252 digunakan untuk simulasi yaitu melihat pengaruh beberapa faktor eksternal dan internal terhadap kinerja rumahtangga petani plasma kelapa sawit. Simulasi dengan menggunakan beberapa faktor eksternal dan internal memberikan dampak yang berbeda untuk ketiga pola PIR. Peningkatan harga output (TBS) umunya akan meningkatkan kinerja rumahtangga petani plasma, yaitu meningkatkan penggunaan input, produksi dan pendapatan kelapa sawit (tertinggi pada pola KUK), pengeluaran investasi dan mempercepat pelunasan kredit (terutama pola Trans). Sebaliknya kenaikan biaya produksi yaitu harga-harga input pupuk, pestisida, fee KUD, ongkos angkut dan upah tenaga kerja akan menurunkan kinerja produksi rumahtangga petani plasma yaitu menurunkan penggunaan pupuk Kalium dan pestisida (terutama pada pola Trans).

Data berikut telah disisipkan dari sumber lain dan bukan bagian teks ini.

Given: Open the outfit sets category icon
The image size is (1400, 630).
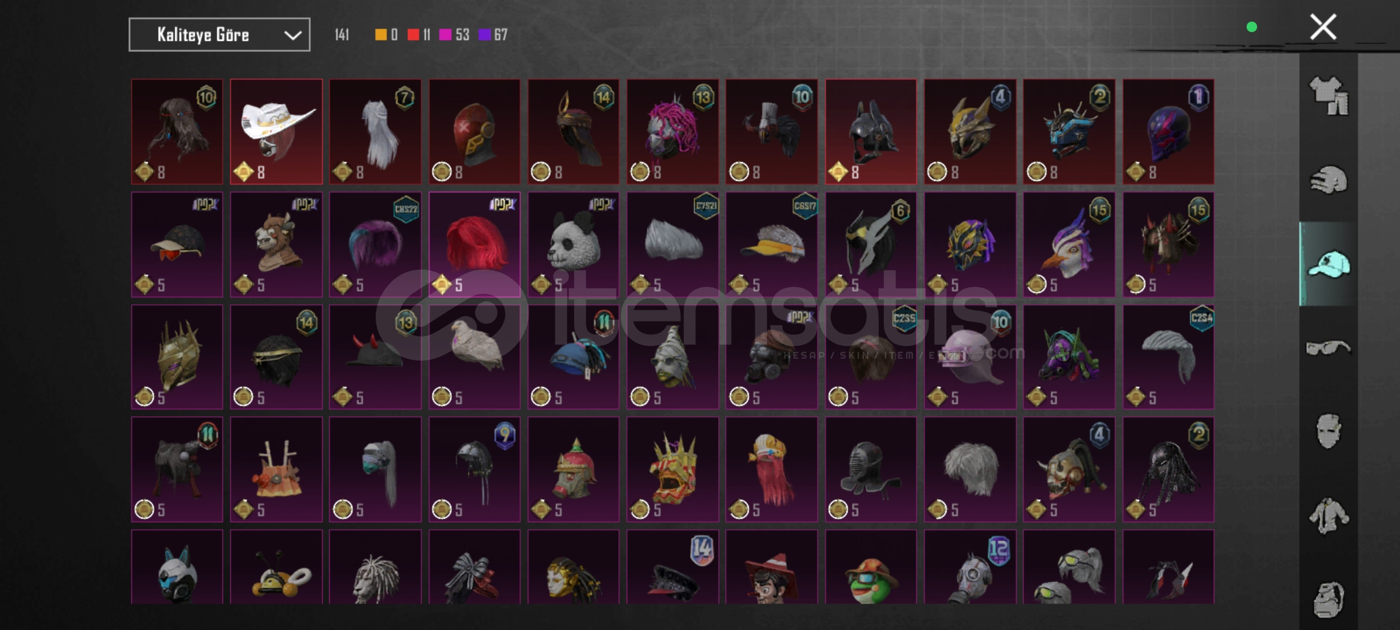Looking at the screenshot, I should [1329, 96].
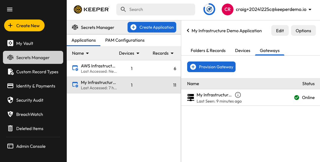Open the Records column sort dropdown
The image size is (320, 162).
click(x=163, y=54)
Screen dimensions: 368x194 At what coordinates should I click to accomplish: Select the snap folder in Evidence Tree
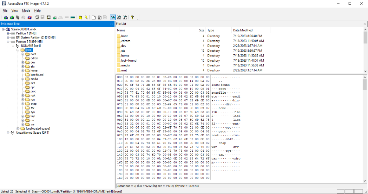[x=33, y=104]
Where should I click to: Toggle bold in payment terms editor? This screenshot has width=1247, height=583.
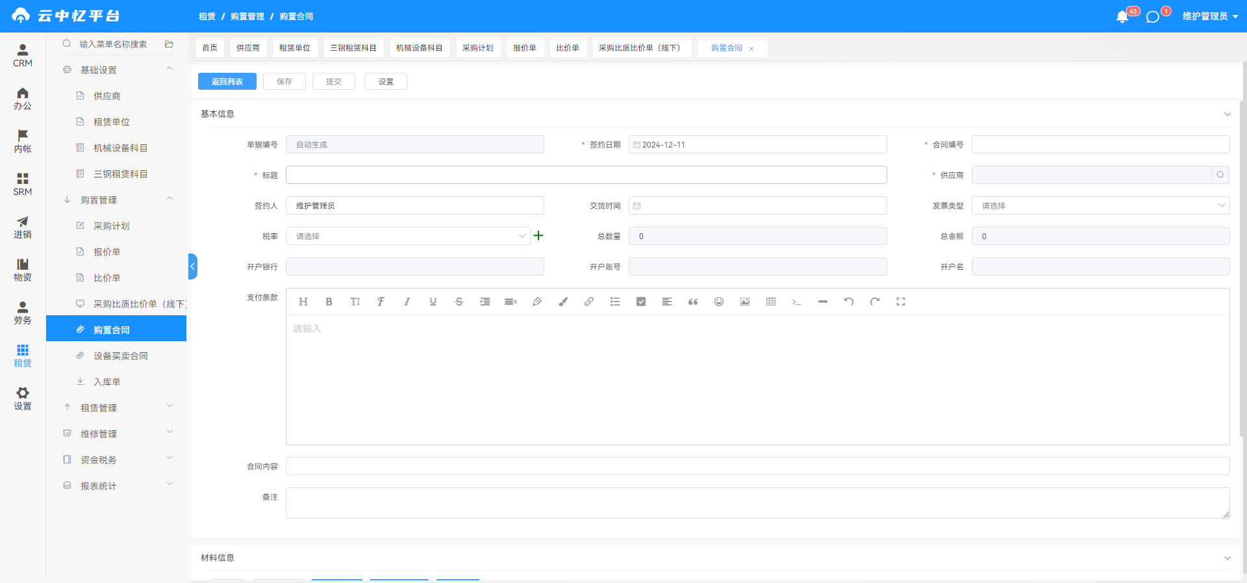[x=329, y=302]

Untuk mengantisipasi hal tersebut, rumahtangga meningkatkan curahan kerja baik di kebun plasma (terutama pola KUK) agar kebun tetap terawat dengan baik, maupun di luar kebun plasma untuk menutupi kenaikan biaya produksi (terutama oleh curahan kerja suami pola Trans). Untuk mengantisipasi kenaikan curahan kerja di kebun plasma maka curahan kerja istri di luar kebun plasma berkurang. Peningkatan harga produk TBS dan peningkatan biaya produksi bersamaan secara umum masih memberikan dampak positif terhadap kinerja rumahtangga petani plasma. Dampak perubahan harga TBS secara langsung terhadap peningkatan penggunaan input, produktivitas dan pelunasan kredit, sedangkan dampak tidak langsung terhadap pengeluaran rumahtangga melalui variabel pendapatan kelapa sawit. Meskipun dampak kenaikan biaya produksi paling tinggi akan tetapi masih menaikan pendapatan kelapa sawit akibat peningkatan produktivitas kebun (tertinggi pada pola KUK).

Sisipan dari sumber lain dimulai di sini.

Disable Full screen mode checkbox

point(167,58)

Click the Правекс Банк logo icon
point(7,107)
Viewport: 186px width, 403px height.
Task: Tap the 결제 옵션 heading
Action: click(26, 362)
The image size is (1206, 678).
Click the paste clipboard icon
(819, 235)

253 Peningkatan tenaga kerja keluarga untuk menggantikan tenaga kerja upahan di kebun plasma secara umum masih meningkatkan produktivitas kebun (terutama pola KUK), tetapi sedikit menurunkan luas areal kelapa sawit (pola Sus dan Trans), akibat menurunnya kegiatan penggunaan input. Secara keseluruhan peningkatan tenaga kerja keluarga ini masih meningkatkan pendapatan kelapa sawit dan mempercepat periode pelunasan kredit (tertinggi pada pola KUK). Realokasi tenaga kerja keluarga (dari luar kebun plasma ke kebun plasma) umumnya memberikan dampak positif pada kinerja rumahtangga petani plasma terutama pada pola KUK. Penurunan curahan kerja keluarga di luar kebun plasma hanya dilakukan oleh tenaga kerja istri. Peningkatan curahan kerja keluarga di kebun plasma akan meningkatkan penggunaan input, selanjutnya produksi dan pendapatan kelapa sawit (tertinggi pada pola KUK). Realokasi tenaga kerja keluarga juga memperpendek waktu pelunasan kredit (terutama pada pola Trans).